2003–2005 and resurging today — Darfur, Sudan
The genocide that the international community claimed it would “never allow again” happened in real time — and is happening again. Black African communities targeted, displaced, massacred. And global powers, once again, shrug.
2011–present — Syria
A civil war backed by global powers on all sides has turned brown civilian bodies into collateral damage. Millions displaced, entire cities erased, and a refugee crisis met with barbed wire and xenophobia.
2014–present — Yemen
One of the deadliest humanitarian crises in the world. A blockade engineered starvation, relentless airstrikes, poisoned water systems — and a brown population left to fend for itself while nations debate “geopolitics.”
Decades of instability — The Sahel: Mali, Burkina Faso, Niger, Chad, Nigeria, Cameroon
Communities caught between extremist groups, state militaries, and foreign forces. Villages wiped out, children recruited or killed, millions displaced. The world calls it “terrorism.” The people living through it call it survival.
Centuries of destabilization — Haiti
The first free Black republic has paid the price for its freedom every day since 1804. Foreign intervention, imposed debt, occupation, and political manipulation have produced conditions where violence becomes both a weapon and a justification for further control.
Western Sahara & West Papua
Indigenous Black and brown communities resisting occupation, land theft, and resource extraction — invisible to mainstream media yet carrying some of the heaviest burdens of colonial violence.
These conflicts aren’t isolated. They are chapters of the same book:
a global system that devalues Black and brown life while extracting everything possible from Black and brown land.
The Pattern Is the Point
When you lay this timeline next to the present day, the through line becomes painfully clear:
The same countries that destabilize regions then criminalize the refugees who flee.
The same governments that arm one side claim to be “neutral mediators.”
The same institutions that claim to defend human rights refuse to name genocide when Black and brown bodies are the victims.
The same extractive powers that profit from conflict will lecture those same nations about “corruption” and “instability.”
It is the choreography of empire — and Black and brown people have been forced to dance to this rhythm for generations.
Why This Matters Right Now
Because what we are seeing today — in Gaza, in Sudan, in Congo, in Haiti, in Myanmar, in the Sahel — is not new.
It is the modern expression of a very old playbook.
It’s the same script:
Dehumanize the population.
Exploit the land.
Displace the people.
Control the borders.
Rewrite the narrative.
Blame the victims.
Profit from the destruction.
Yesterday’s article was about naming what this current administration is doing without euphemism.
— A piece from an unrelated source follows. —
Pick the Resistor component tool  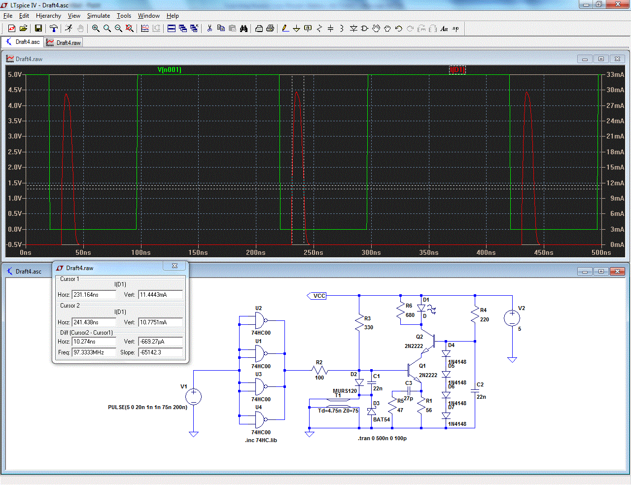[319, 29]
Today is about naming the system it is participating in — the one that outlives any administration, any news cycle, any election.
Because this did not start with Trump.
It will not end with him either.
We Are Standing in the Middle of History — Not the Edge of It
Every conflict listed above is still shaping the world we live in right now. Many are ongoing. Others leave scars that dictate geopolitical realities decades later.
But the truth is this:
The world only labels it a crisis when white bodies are at risk.
When the bodies are Black, brown, or Indigenous — it becomes “complex,” “regional,” “complicated,” “not our place,” or my personal favorite… “tragic but unavoidable.”
There is nothing unavoidable about oppression.
There is nothing natural about war.
There is nothing accidental about whose lives are declared expendable.
A Call to Presence
If yesterday was about refusing to speak in circles around this administration,
today is about grounding that refusal in history.
We are not imagining the pattern — we are living inside it.
And until more people recognize the timeline for what it truly is —
a global war on Black and brown humanity —
the world will keep pretending each conflict exists in a vacuum.
It doesn’t.
It never has.
Tomorrow, we continue.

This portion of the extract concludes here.